Shhhh! Don't give me the hint

Simply apply Cauchy-Schwarz on

$\biggl( \dfrac{5}{\sqrt{a}} , \dfrac{6}{\sqrt{b}},\dfrac{9}{\sqrt{c}} , \dfrac{12}{\sqrt{d}} \biggr)$ $\text{and}$ $\Bigl( \sqrt{a},\sqrt{b},\sqrt{c},\sqrt{d} \Bigr).$

Then we have $\displaystyle \biggl(\sum \sqrt{a} \dfrac{k}{\sqrt{a}}\biggr)^2 \leq \biggl( \sum \dfrac{k^2}{a} \biggr) \biggl( \sum a\biggr),$ so $\displaystyle (5+6+9+12)^2 \leq (a+b+c+d)\Bigl(\dfrac{25}{a} +\dfrac{36}{b} +\dfrac{81}{c} +\dfrac{12}{d} \Bigr).$

Thus, the answer is $32^2 = \boxed{1024}.$

The equality occurs where $\frac{5}{a}=\frac{6}{b}=\frac{9}{c}=\frac{12}{d}.$

Can Also be done by AM-HM

$\frac {5 * \frac {a}{5}+6 * \frac {b}{6}+9 * \frac {c}{81}+12 * \frac {d}{12}}{5+6+9+12} \geq \frac {5+6+9+12}{5 * \frac {5}{a}+6 * \frac {6}{b}+9 * \frac {9}{c}+12 * \frac {12}{d}}$

Equality occurs when all terms are equal

i used titu's lemma .direct answer

It is also possible to find the minimum via the AM-GM. You can in fact multiply and get 16 terms. 4 of them are constant and the other 12 can be grouped in six pairs of the kind $36 \dfrac{a}{b} + 25 \dfrac{b}{a}$ You then apply the AM >= GM on each of this pair (for istance you get $36 \dfrac{a}{b} + 25 \dfrac{b}{a} \geq 60$ on the pair considered above and repeat same argument for the other five pairs ) and get the upper bound 1024 (that is indeed attained).
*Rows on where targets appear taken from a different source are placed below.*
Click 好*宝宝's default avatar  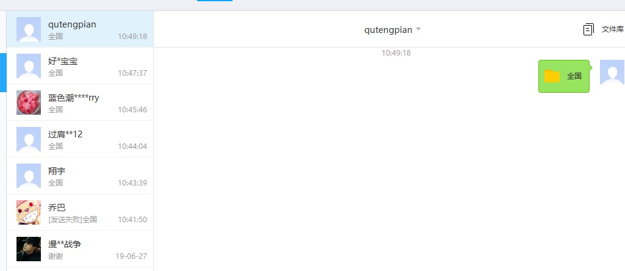29,66
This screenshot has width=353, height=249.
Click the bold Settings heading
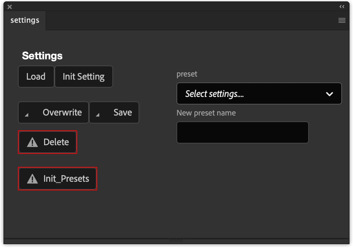click(42, 56)
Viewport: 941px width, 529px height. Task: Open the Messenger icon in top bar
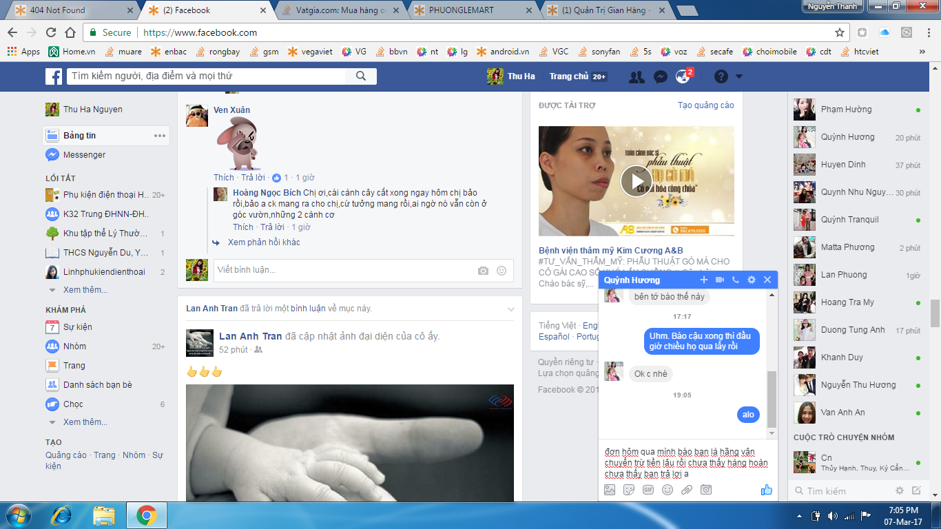660,76
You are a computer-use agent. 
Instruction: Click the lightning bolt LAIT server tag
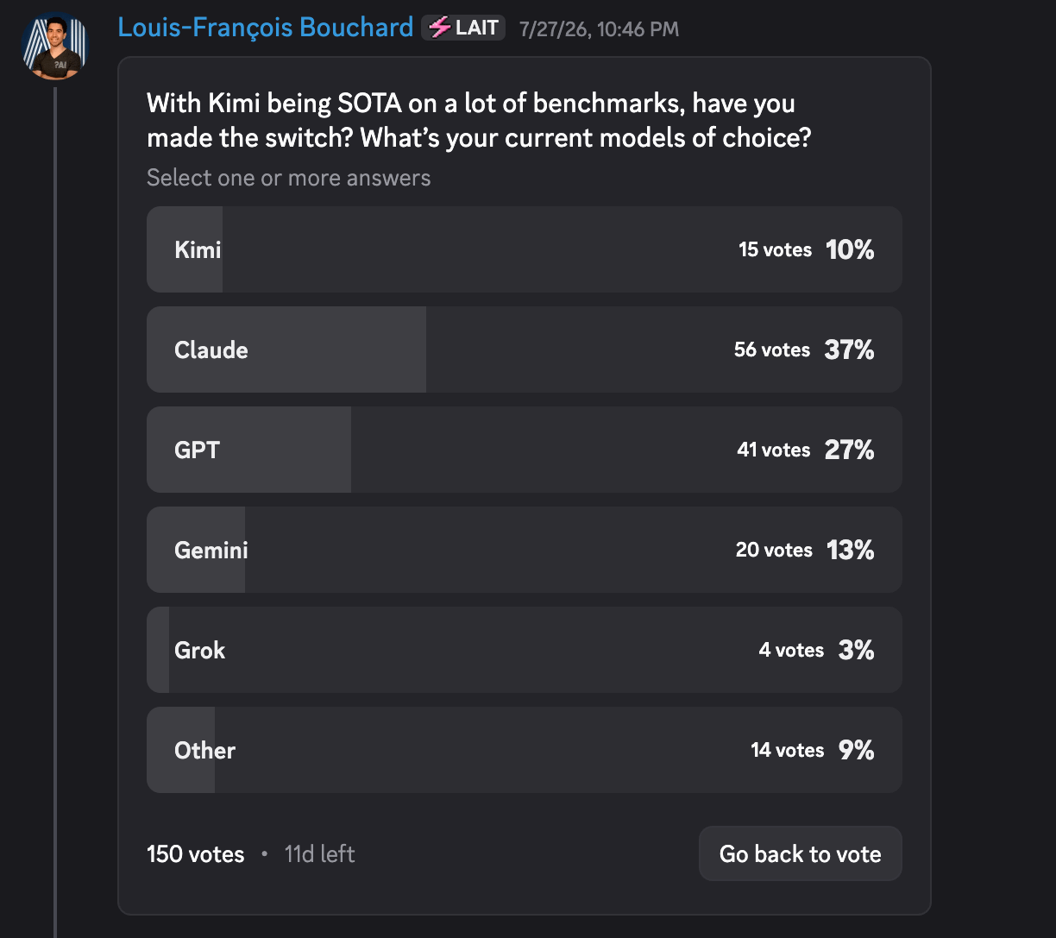coord(463,28)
So this problem can be solved by C-S, AM-GM, AM-HM. Can anyone find a proof involving QM-AM inequality????

Also I want to note that even with C-S(or Titu's lemma) the terms $a,b,c,d$ must be positive (at least at first glance) in order to consider the square roots $\sqrt{a}, \sqrt{b},\sqrt{c}$ and $\sqrt{d}$ . So if we want to get a proof for $a,b,c,d$ non zero reals we must find a fitting argument (is not enough to just throw in the fact that the C-S inequality works for every real numbers).

If any body saw squares and randomly tried their root as input , Its meeee !!! Got lucky

I have used cauchy- schwarz inequality to solve this question.